By Olasunkanmi Akoni
IF the promise of the British Deputy High Commissioner to Nigeria, Mr. Peter Carter, is anything to go by, British investors will soon key into the multi-billion naira Lagos Blue Line (Okokomaiko-Marina) Rail Project. This is in addition to the support of the British Government via the Department for International Development (DFID).
Lagos Blue Line is one of the seven rail projects planned for the city and it is one of the lines that will constitute the spine of the city rail network. It is being implemented on a Public Private Partnership (PPP) model with the public sector leading the provision of infrastructure while the private sector, under a concession agreement, will be responsible for operations and maintenance. On completion, it is expected to move more than 400,000 passengers daily.

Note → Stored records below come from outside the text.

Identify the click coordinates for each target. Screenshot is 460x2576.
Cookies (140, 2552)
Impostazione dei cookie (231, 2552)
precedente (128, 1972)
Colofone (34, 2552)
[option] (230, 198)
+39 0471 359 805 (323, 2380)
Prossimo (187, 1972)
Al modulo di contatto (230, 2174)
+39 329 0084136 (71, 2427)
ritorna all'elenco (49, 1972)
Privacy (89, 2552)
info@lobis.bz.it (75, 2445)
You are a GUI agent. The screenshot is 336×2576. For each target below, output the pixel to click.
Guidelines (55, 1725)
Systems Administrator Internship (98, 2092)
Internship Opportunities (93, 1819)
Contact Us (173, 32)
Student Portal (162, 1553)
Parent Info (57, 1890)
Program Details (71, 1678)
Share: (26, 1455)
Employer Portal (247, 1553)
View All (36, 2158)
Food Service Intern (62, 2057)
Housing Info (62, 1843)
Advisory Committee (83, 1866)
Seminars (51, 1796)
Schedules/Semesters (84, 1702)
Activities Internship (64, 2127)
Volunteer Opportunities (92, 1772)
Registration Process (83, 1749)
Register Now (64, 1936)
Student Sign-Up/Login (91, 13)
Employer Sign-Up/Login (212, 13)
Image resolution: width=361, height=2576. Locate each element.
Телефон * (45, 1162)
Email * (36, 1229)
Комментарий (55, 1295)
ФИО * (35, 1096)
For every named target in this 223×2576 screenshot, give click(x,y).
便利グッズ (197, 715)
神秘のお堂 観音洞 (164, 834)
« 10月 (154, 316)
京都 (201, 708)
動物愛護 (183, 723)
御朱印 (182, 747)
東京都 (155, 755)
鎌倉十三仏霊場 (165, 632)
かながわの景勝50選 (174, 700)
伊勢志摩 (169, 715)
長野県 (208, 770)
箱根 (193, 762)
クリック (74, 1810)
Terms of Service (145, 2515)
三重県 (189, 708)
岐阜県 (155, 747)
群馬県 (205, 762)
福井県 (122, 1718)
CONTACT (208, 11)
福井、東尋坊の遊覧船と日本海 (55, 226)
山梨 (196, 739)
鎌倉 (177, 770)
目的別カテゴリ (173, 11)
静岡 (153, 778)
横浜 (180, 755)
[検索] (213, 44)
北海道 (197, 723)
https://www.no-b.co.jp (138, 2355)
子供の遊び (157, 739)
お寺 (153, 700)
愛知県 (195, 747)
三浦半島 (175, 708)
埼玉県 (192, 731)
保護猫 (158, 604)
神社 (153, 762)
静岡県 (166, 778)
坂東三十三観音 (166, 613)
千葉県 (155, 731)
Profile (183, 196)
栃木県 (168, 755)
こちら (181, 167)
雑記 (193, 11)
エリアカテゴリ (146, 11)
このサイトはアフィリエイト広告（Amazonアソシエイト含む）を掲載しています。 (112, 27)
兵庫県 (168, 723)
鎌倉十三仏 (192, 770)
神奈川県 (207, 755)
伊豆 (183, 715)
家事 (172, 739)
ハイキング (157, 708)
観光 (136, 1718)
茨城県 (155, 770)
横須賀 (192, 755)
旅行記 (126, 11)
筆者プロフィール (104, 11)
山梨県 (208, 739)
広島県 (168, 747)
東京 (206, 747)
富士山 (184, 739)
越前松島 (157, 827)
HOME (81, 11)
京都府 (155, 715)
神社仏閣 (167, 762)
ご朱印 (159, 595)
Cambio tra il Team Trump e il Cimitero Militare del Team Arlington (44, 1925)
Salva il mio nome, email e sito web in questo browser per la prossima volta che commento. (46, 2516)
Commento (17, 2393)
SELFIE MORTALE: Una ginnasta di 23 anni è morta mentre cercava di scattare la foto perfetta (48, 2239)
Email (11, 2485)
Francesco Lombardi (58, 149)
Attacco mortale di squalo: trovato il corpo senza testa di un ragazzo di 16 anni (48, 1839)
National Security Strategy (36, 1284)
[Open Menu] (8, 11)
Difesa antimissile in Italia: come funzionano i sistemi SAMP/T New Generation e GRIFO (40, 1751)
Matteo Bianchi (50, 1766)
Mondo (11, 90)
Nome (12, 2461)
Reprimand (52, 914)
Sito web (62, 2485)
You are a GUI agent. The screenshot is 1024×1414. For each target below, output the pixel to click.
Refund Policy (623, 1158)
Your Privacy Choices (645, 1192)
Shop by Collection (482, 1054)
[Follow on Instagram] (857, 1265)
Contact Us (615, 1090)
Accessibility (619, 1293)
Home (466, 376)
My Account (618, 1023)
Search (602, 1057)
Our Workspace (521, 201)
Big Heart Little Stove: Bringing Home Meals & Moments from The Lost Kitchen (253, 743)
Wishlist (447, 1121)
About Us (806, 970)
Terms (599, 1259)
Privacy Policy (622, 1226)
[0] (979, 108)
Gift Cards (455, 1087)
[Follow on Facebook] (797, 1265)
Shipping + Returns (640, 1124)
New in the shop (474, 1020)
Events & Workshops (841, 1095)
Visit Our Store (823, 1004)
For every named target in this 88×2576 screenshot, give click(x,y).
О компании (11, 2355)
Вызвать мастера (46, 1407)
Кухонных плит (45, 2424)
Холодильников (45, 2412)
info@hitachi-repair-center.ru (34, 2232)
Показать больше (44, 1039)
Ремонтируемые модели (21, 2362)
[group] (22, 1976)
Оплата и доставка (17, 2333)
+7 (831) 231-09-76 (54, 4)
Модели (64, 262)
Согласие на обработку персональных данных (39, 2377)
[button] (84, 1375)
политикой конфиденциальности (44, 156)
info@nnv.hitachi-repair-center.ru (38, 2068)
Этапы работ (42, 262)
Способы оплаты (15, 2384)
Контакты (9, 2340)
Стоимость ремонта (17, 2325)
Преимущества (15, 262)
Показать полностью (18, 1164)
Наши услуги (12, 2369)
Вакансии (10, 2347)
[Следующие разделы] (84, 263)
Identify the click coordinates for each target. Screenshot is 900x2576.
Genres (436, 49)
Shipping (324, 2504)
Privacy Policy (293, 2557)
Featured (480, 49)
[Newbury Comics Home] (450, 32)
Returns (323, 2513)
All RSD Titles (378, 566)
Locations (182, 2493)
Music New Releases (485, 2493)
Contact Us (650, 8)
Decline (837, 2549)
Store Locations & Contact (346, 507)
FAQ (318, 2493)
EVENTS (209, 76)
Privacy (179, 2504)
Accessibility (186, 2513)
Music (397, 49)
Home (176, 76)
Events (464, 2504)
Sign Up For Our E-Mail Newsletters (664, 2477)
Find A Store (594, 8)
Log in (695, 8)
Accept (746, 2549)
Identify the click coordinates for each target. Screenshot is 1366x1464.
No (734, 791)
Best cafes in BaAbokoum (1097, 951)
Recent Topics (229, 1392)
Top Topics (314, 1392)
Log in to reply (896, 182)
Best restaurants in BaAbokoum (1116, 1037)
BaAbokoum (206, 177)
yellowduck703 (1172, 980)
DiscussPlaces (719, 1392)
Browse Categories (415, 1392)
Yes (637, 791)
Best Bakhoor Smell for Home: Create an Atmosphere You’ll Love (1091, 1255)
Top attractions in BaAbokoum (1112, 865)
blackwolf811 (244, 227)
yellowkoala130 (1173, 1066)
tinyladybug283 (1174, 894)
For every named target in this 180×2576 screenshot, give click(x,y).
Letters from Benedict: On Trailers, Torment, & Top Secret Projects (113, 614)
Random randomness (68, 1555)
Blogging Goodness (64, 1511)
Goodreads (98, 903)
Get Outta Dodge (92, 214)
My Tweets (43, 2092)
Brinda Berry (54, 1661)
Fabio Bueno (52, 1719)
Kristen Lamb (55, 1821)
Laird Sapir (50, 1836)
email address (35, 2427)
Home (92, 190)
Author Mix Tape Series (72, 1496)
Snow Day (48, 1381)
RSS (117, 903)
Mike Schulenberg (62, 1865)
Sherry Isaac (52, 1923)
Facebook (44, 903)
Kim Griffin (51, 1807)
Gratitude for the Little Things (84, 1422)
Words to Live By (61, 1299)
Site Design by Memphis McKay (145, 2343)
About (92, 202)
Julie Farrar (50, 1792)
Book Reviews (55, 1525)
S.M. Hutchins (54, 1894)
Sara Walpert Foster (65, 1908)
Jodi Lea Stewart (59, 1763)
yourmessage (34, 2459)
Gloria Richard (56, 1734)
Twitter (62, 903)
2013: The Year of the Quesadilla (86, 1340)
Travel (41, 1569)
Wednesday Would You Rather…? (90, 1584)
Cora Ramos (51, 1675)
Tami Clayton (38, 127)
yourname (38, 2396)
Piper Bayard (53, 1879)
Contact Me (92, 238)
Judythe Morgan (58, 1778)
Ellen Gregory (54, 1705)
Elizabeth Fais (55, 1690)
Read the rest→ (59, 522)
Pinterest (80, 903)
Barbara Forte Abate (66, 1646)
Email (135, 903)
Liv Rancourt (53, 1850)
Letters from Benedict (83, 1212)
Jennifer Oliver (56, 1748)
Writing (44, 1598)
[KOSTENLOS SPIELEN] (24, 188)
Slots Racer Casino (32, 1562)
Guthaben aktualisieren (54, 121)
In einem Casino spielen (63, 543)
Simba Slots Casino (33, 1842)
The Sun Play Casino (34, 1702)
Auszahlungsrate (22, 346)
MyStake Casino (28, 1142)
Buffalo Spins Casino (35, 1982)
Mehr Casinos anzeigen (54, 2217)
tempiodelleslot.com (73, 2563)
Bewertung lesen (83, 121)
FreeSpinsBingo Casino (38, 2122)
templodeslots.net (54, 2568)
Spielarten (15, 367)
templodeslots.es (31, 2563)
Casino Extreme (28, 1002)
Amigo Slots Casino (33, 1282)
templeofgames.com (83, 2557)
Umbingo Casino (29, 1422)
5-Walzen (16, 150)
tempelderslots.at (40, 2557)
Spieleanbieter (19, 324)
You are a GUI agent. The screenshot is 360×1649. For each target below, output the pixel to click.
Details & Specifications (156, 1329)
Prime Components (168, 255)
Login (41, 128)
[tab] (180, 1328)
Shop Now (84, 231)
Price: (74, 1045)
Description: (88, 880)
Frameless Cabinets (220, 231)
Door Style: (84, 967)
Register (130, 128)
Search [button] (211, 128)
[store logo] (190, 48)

The rail project which is being constructed in phases was designed to significantly reduce congestion along the Lagos-Badagry corridor, improve public transport provision and use and stimulate development along the axis.
Carter gave the assurance during a visit to the Lagos Metropolitan Area Transport Authority LAMATA and a tour of the rail project under construction. Commending the state government on the project, the envoy promised to bring to the attention of British investors opportunities available in Lagos, especially in the transport sector.
His words: “One of the things I have learnt from this visit is that there are a lot of opportunities for British companies to get involved here. This is the message I will take away with the aim of encouraging British companies to look seriously at this project and the opportunities more widely in the city of Lagos.”
He expressed delight at the pace of work on the light rail describing it as an impressive project “the engineering behind it, the strategic plan, which underpins it and the expectation that this is going to help residents move around the city more easily and perhaps crucially take traffic off the road.”
Carter also promised that the British Government would continue to support developmental projects which would positively impact on citizens of developing countries to make them more productive for the benefit of their economy.
He disclosed that the British Government had been making contributions behind the scene to the rail project. “In terms of British involvement, we are already involved through the Department for International Development. We make significant contributions behind the scene through the financing of the provision of technical expertise,” he stated.
The Director of Public Transport, LAMATA, Engr. Gbenga Dairo, who conducted Carter round the project, said the state government was already considering extending the construction from the National Theatre to Marina to bring the total length constructed during the current phase to about 11 kilometres. The Blue Line rail project will cover a distance of 27 kilometres all together at completion.